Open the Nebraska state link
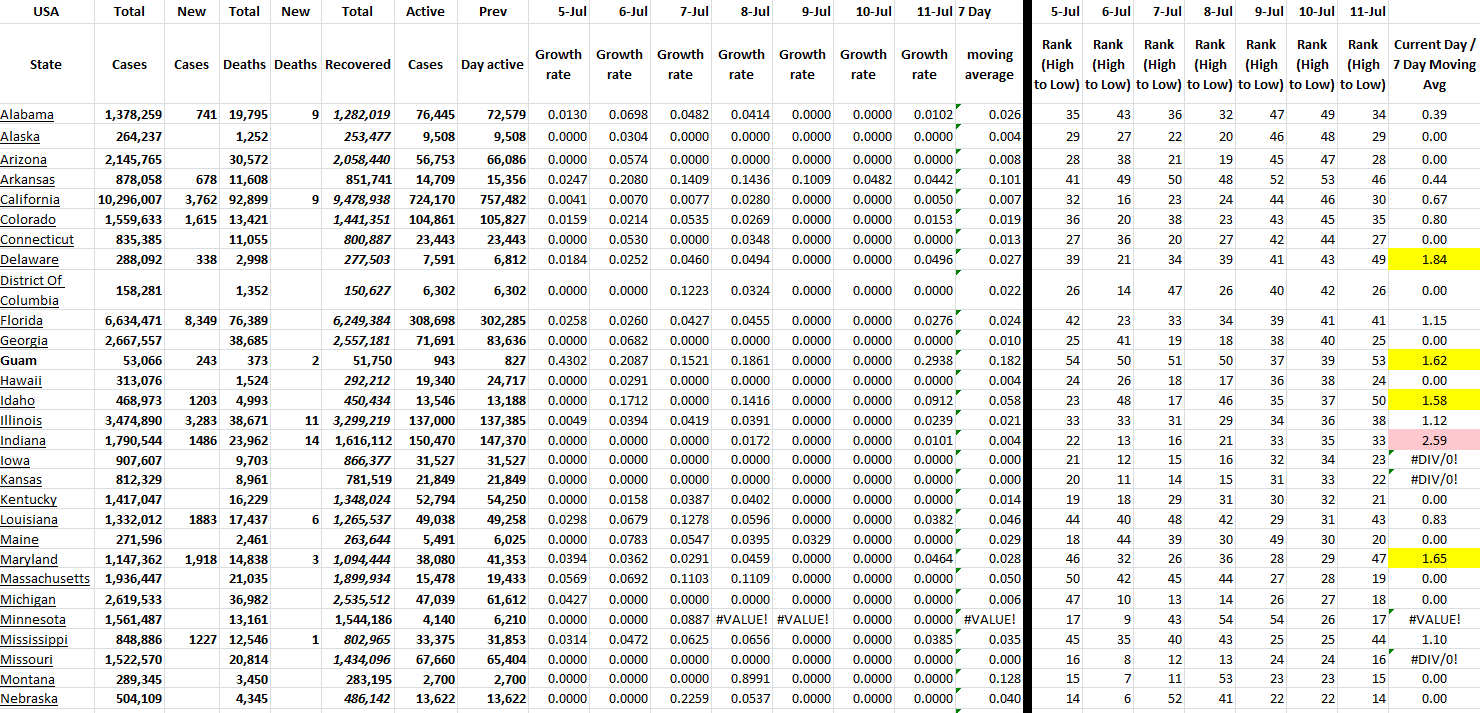1480x713 pixels. (x=29, y=699)
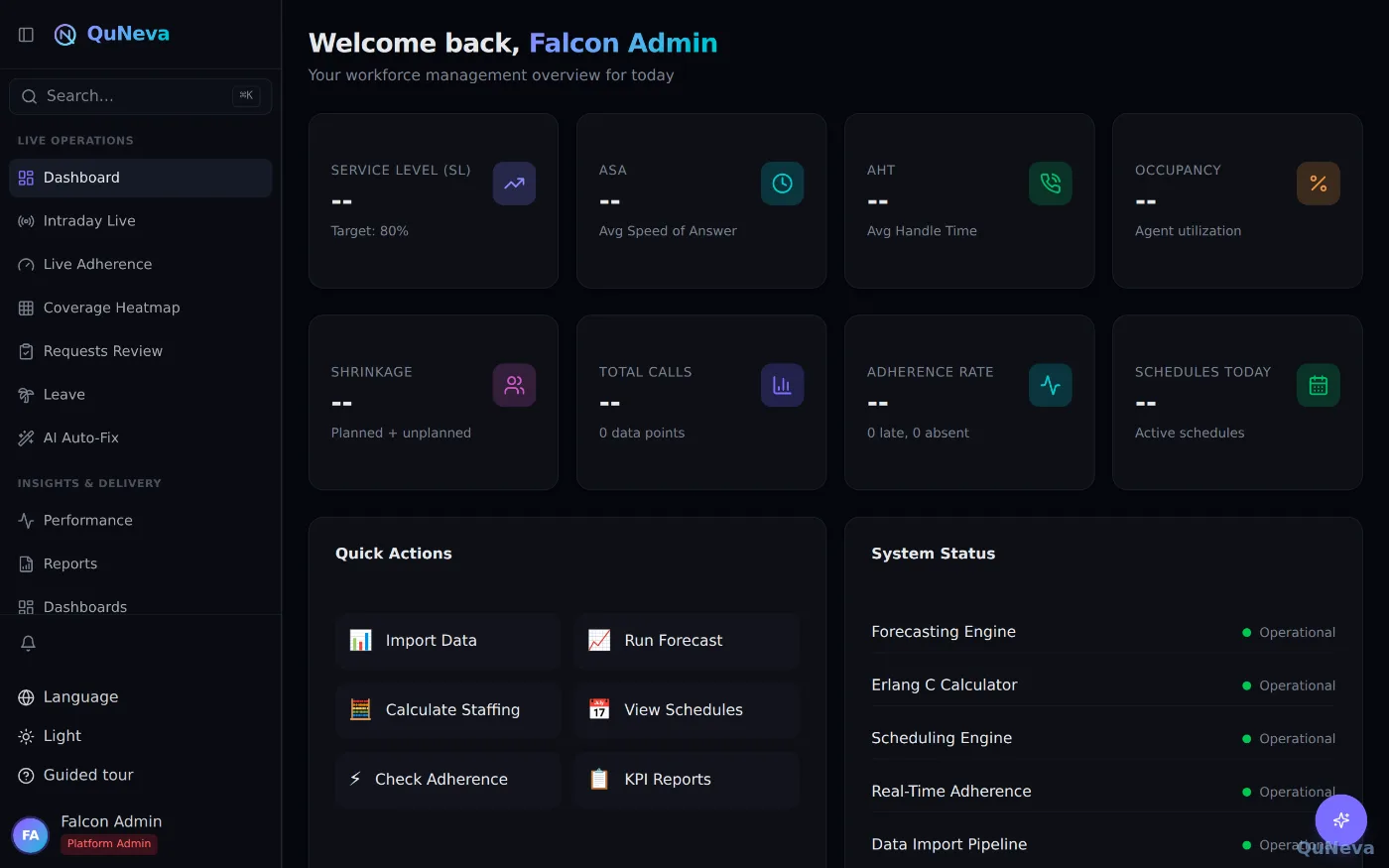Click the AHT phone icon

click(x=1050, y=184)
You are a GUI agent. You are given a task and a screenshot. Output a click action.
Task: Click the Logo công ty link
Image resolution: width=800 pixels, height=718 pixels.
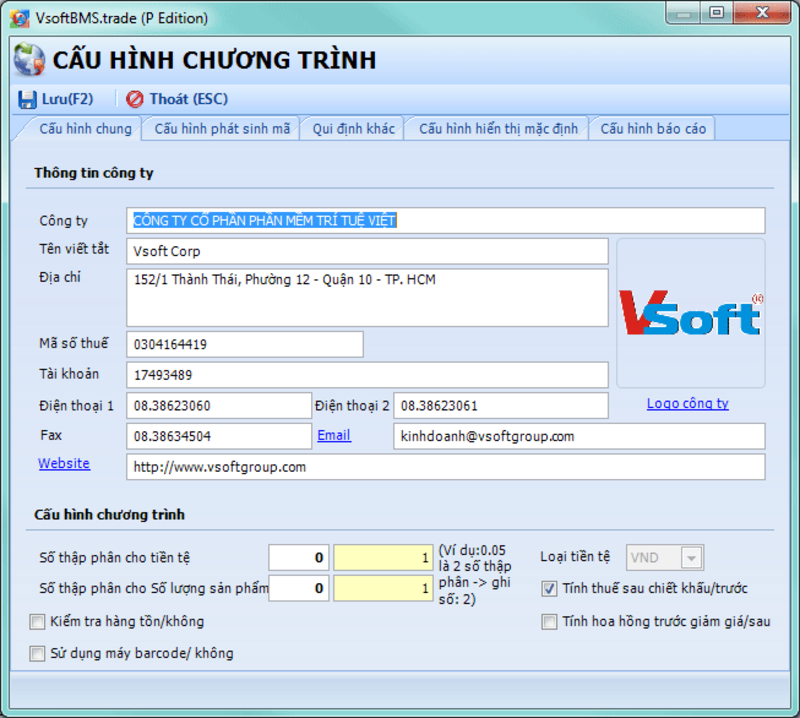[687, 404]
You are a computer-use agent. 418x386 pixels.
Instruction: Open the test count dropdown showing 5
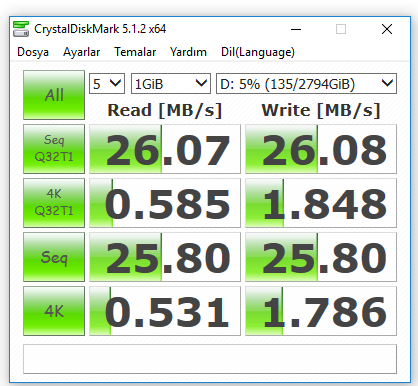pyautogui.click(x=107, y=83)
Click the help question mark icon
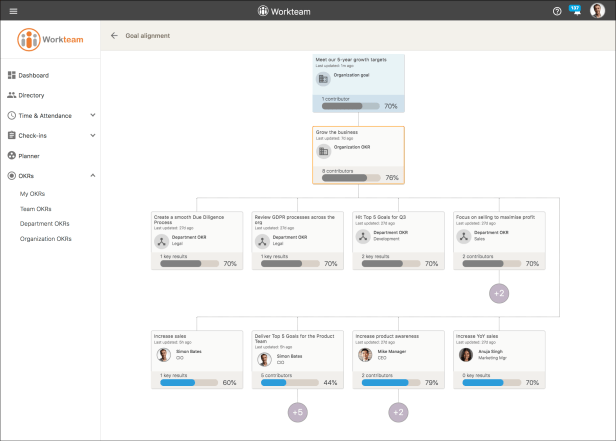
=====
- [ASSIGNED TASK] Retype each line above precisely, please. Skip anything that is a picture.

- [ANSWER FOR THE TASK]
Open the Nebraska state link
1480x713 pixels. (x=29, y=699)
Click the AHT phone icon

click(x=1050, y=184)
You are a GUI agent. You are given a task and a screenshot. Output a click action.
Task: Click the Logo công ty link
Image resolution: width=800 pixels, height=718 pixels.
[687, 404]
You are a computer-use agent. 418x386 pixels.
Instruction: Open the test count dropdown showing 5
pyautogui.click(x=107, y=83)
Click the help question mark icon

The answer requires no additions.